(What you will do)
Please retype every record exactly as it appears, omitting the pictures.

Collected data
===
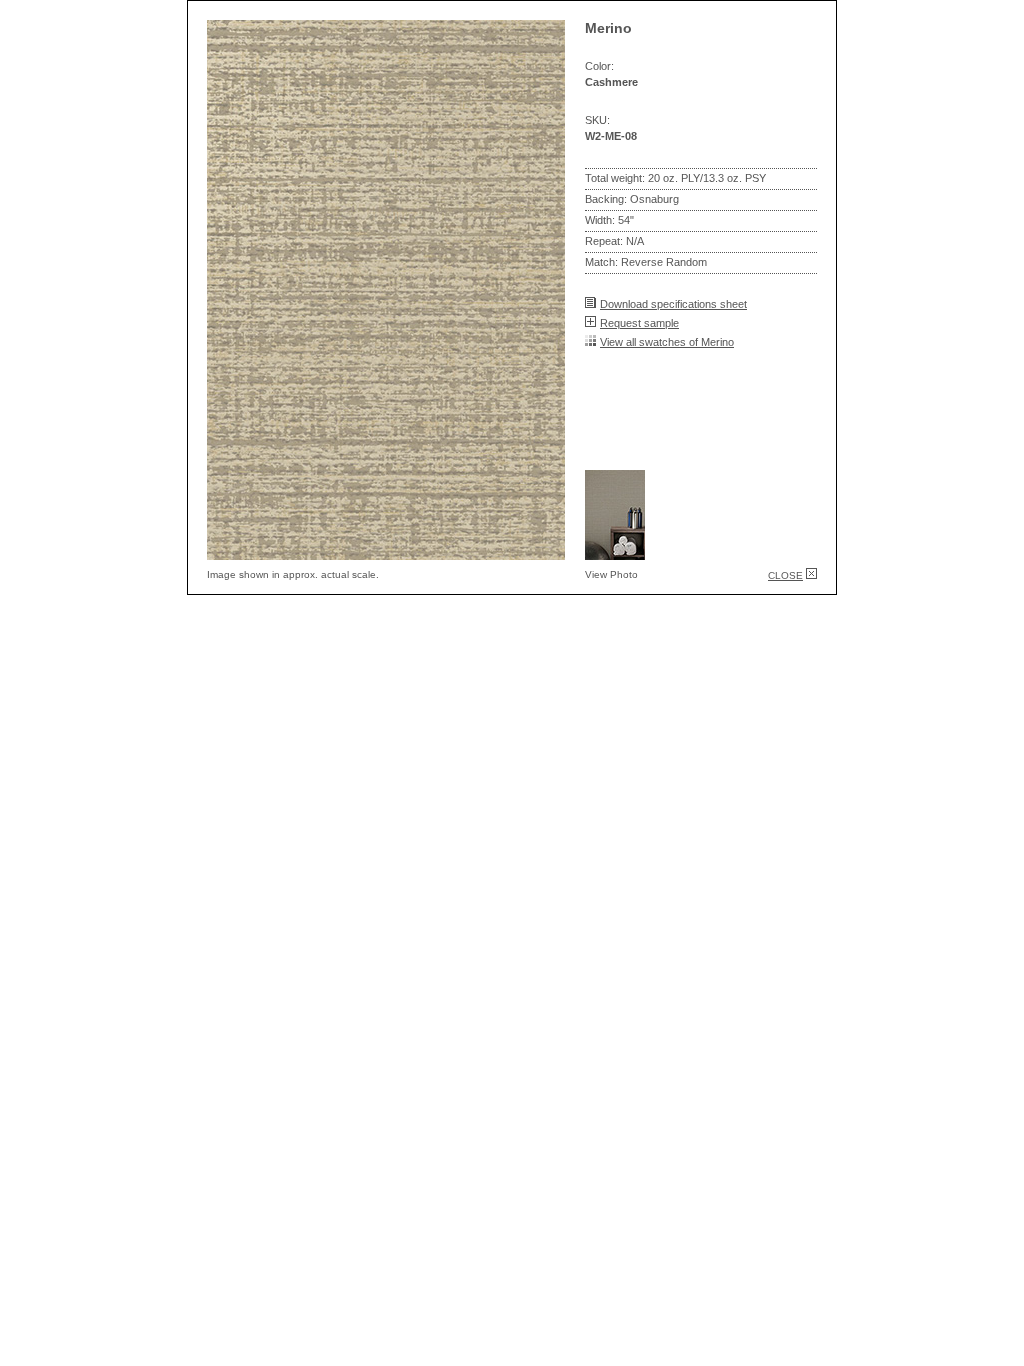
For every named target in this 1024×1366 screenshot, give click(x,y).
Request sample (639, 323)
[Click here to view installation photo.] (615, 554)
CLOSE (785, 575)
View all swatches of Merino (667, 342)
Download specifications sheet (673, 304)
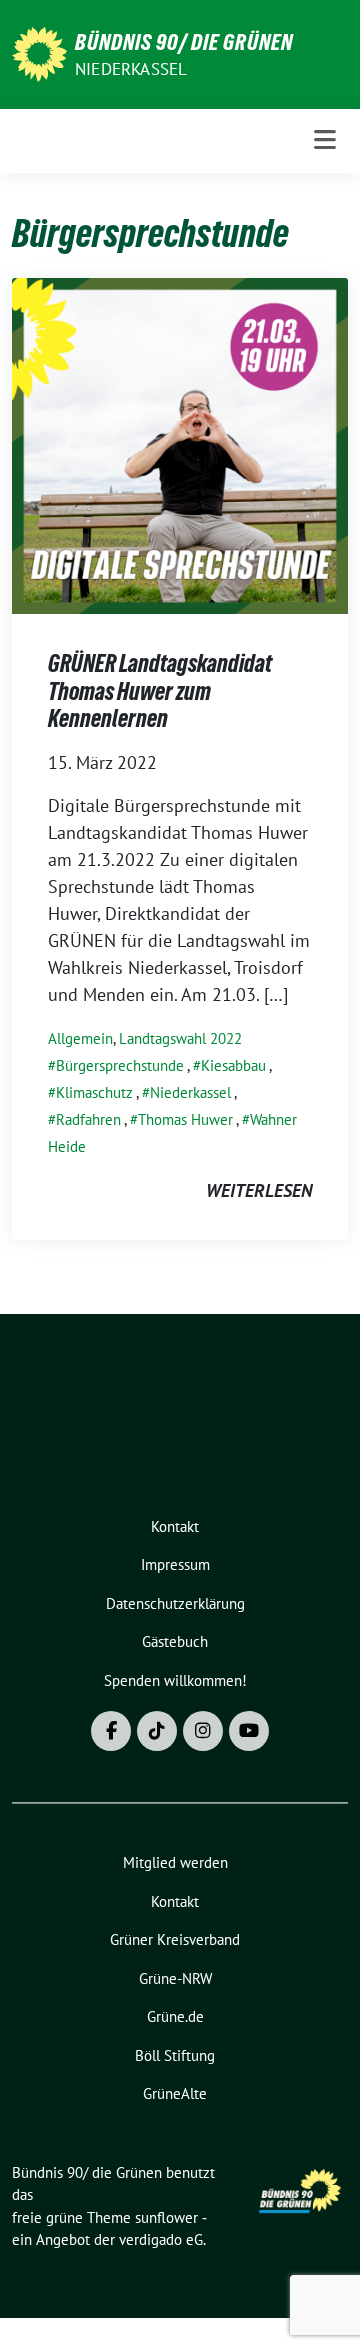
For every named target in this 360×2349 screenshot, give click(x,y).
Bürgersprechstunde (120, 1065)
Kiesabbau (233, 1065)
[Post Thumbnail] (180, 444)
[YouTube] (249, 1731)
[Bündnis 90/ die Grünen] (39, 52)
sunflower (166, 2217)
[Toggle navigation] (325, 140)
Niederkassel (131, 69)
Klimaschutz (94, 1092)
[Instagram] (203, 1731)
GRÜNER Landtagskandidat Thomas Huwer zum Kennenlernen (160, 691)
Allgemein (80, 1038)
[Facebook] (111, 1731)
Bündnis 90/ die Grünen (184, 42)
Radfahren (88, 1119)
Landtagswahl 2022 (180, 1038)
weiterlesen (259, 1190)
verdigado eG (161, 2239)
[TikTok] (157, 1731)
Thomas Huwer (185, 1119)
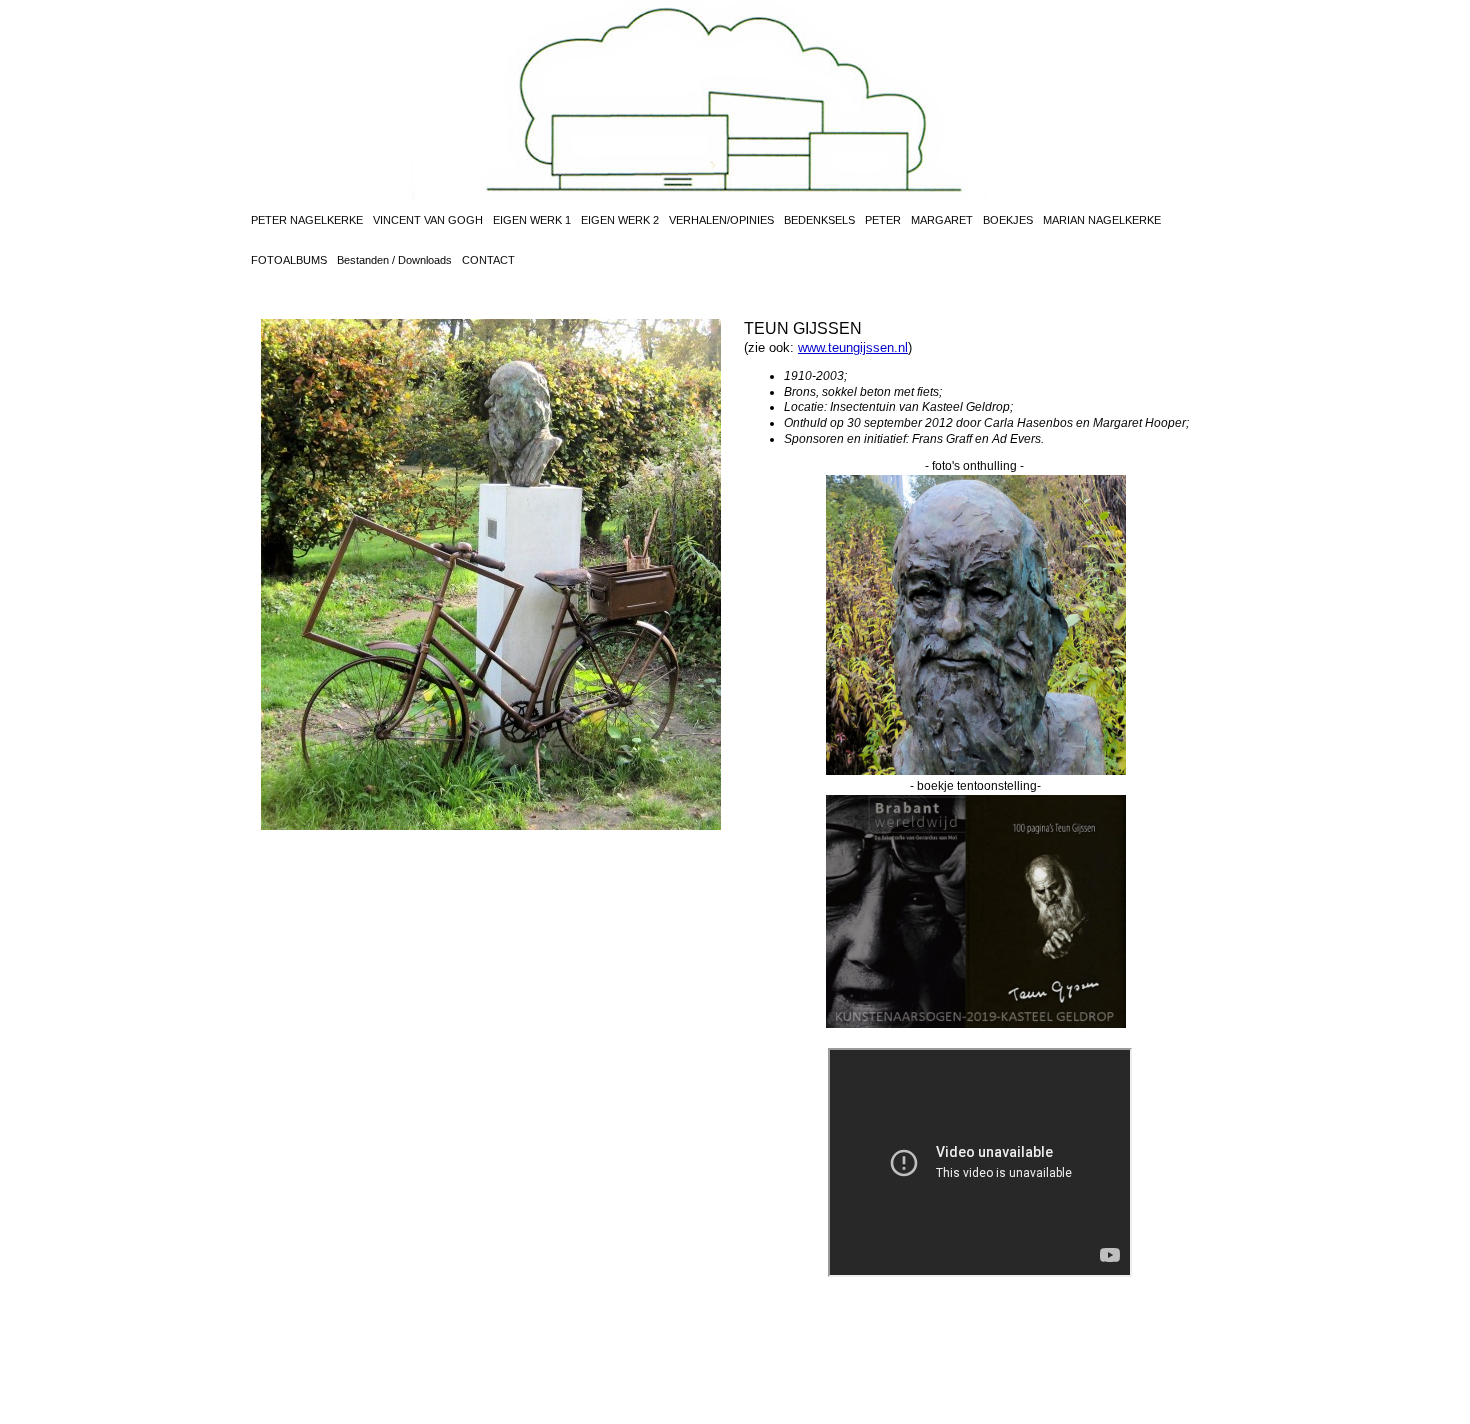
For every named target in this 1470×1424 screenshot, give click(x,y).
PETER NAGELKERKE (307, 220)
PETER (883, 220)
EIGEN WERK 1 (532, 220)
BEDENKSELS (819, 220)
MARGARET (942, 220)
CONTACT (488, 260)
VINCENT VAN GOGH (428, 220)
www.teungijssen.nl (853, 347)
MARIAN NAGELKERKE (1102, 220)
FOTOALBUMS (289, 260)
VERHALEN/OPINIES (721, 220)
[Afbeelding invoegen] (976, 771)
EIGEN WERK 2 (620, 220)
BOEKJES (1008, 220)
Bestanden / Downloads (394, 260)
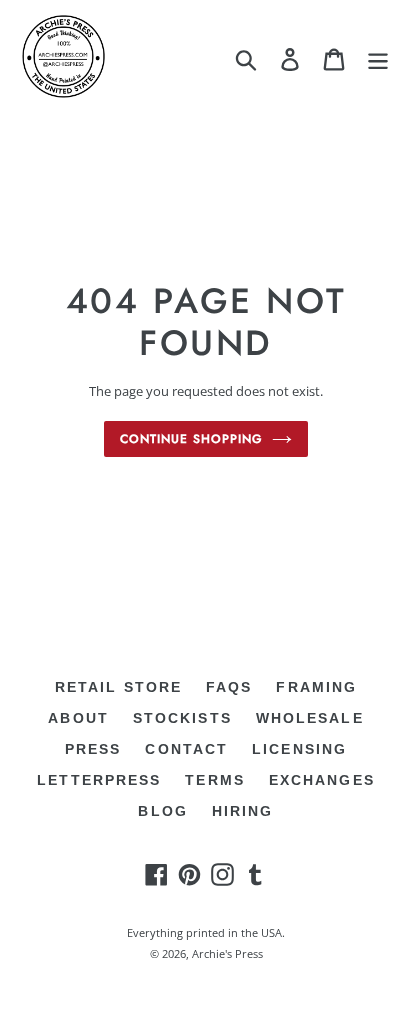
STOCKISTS (182, 718)
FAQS (229, 687)
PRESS (93, 749)
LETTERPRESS (99, 780)
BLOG (162, 811)
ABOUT (78, 718)
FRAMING (316, 687)
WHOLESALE (310, 718)
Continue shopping (190, 439)
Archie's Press (227, 953)
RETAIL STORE (118, 687)
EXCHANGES (322, 780)
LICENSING (299, 749)
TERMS (215, 780)
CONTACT (186, 749)
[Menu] (378, 60)
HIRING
===
(Result of this task)
For every named target in this 1024×1366 screenshot, give click(x,y).
Request sample (639, 323)
[Click here to view installation photo.] (615, 554)
CLOSE (785, 575)
View all swatches of Merino (667, 342)
Download specifications sheet (673, 304)
For every named target in this 360×2349 screenshot, give click(x,y).
Bürgersprechstunde (120, 1065)
Kiesabbau (233, 1065)
[Post Thumbnail] (180, 444)
[YouTube] (249, 1731)
[Bündnis 90/ die Grünen] (39, 52)
sunflower (166, 2217)
[Toggle navigation] (325, 140)
Niederkassel (131, 69)
Klimaschutz (94, 1092)
[Instagram] (203, 1731)
GRÜNER Landtagskandidat Thomas Huwer zum Kennenlernen (160, 691)
Allgemein (80, 1038)
[Facebook] (111, 1731)
Bündnis 90/ die Grünen (184, 42)
Radfahren (88, 1119)
Landtagswahl 2022 (180, 1038)
weiterlesen (259, 1190)
verdigado eG (161, 2239)
[TikTok] (157, 1731)
Thomas Huwer (185, 1119)
For every named target in this 1470×1424 screenshot, give click(x,y).
PETER NAGELKERKE (307, 220)
PETER (883, 220)
EIGEN WERK 1 (532, 220)
BEDENKSELS (819, 220)
MARGARET (942, 220)
CONTACT (488, 260)
VINCENT VAN GOGH (428, 220)
www.teungijssen.nl (853, 347)
MARIAN NAGELKERKE (1102, 220)
FOTOALBUMS (289, 260)
VERHALEN/OPINIES (721, 220)
[Afbeelding invoegen] (976, 771)
EIGEN WERK 2 (620, 220)
BOEKJES (1008, 220)
Bestanden / Downloads (394, 260)
STOCKISTS (182, 718)
FAQS (229, 687)
PRESS (93, 749)
LETTERPRESS (99, 780)
BLOG (162, 811)
ABOUT (78, 718)
FRAMING (316, 687)
WHOLESALE (310, 718)
Continue shopping (190, 439)
Archie's Press (227, 953)
RETAIL STORE (118, 687)
EXCHANGES (322, 780)
LICENSING (299, 749)
TERMS (215, 780)
CONTACT (186, 749)
[Menu] (378, 60)
HIRING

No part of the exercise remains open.